Sportlich am erfolgreichsten waren die Finnen, die die mit Abstand am meisten Goldmedaillen errangen. Moralischer Sieger dagegen war die Arbeiterbewegung – vor allem waren es die Arbeitersportler, die mit diesem Wettbewerb anerkannter Bestandteil der proletarischen Bewegung geworden waren. Als Gewinner konnte sich aber auch die deutsche Arbeiterbewegung sehen, der es gelungen war, die Spiele perfekt auszurichten. Während Deutschland bei den regulären Olympischen Spielen in Paris noch als politischer Paria hatte draußen bleiben müssen, war die deutsche Arbeitersport-Bewegung von den sozialistischen Sportlern anderer Länder als gleichberechtigt anerkannt worden.
Als heimlichen Sieger muss man das Frankfurter Waldstadion betrachten. Es bestand mit dieser Olympiade seine erste große Bewährungsprobe.
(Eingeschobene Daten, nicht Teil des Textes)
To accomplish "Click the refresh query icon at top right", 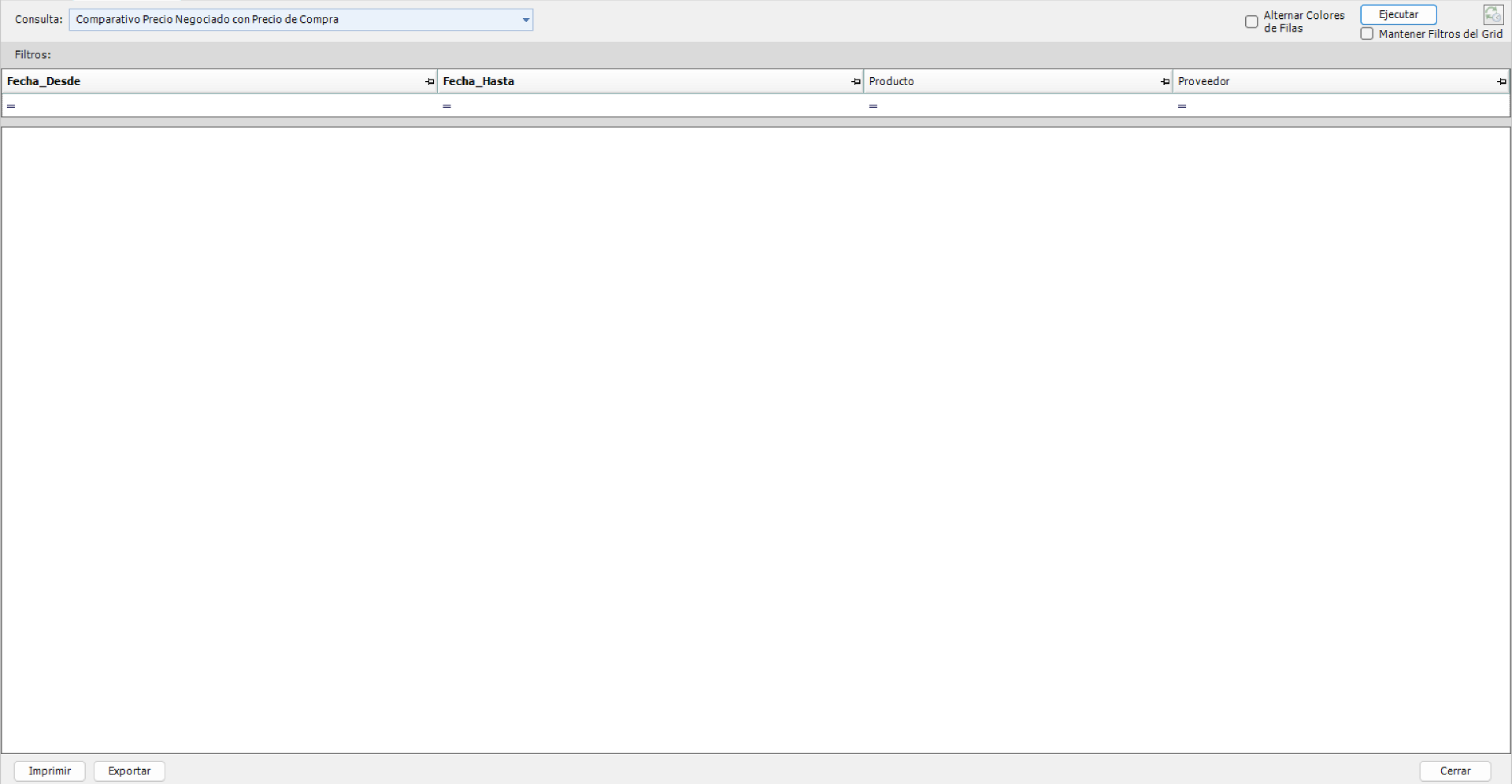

Seine Spielstätten hatten sich glänzend bewährt, die Besucher und die Sportler hatten die neue Spielstätte getestet und für brauchbar befunden. Frankfurt wurde danach zu einer der großen Sportstädte in Deutschland und ist es nicht zuletzt dank seines Waldstadions bis heute geblieben.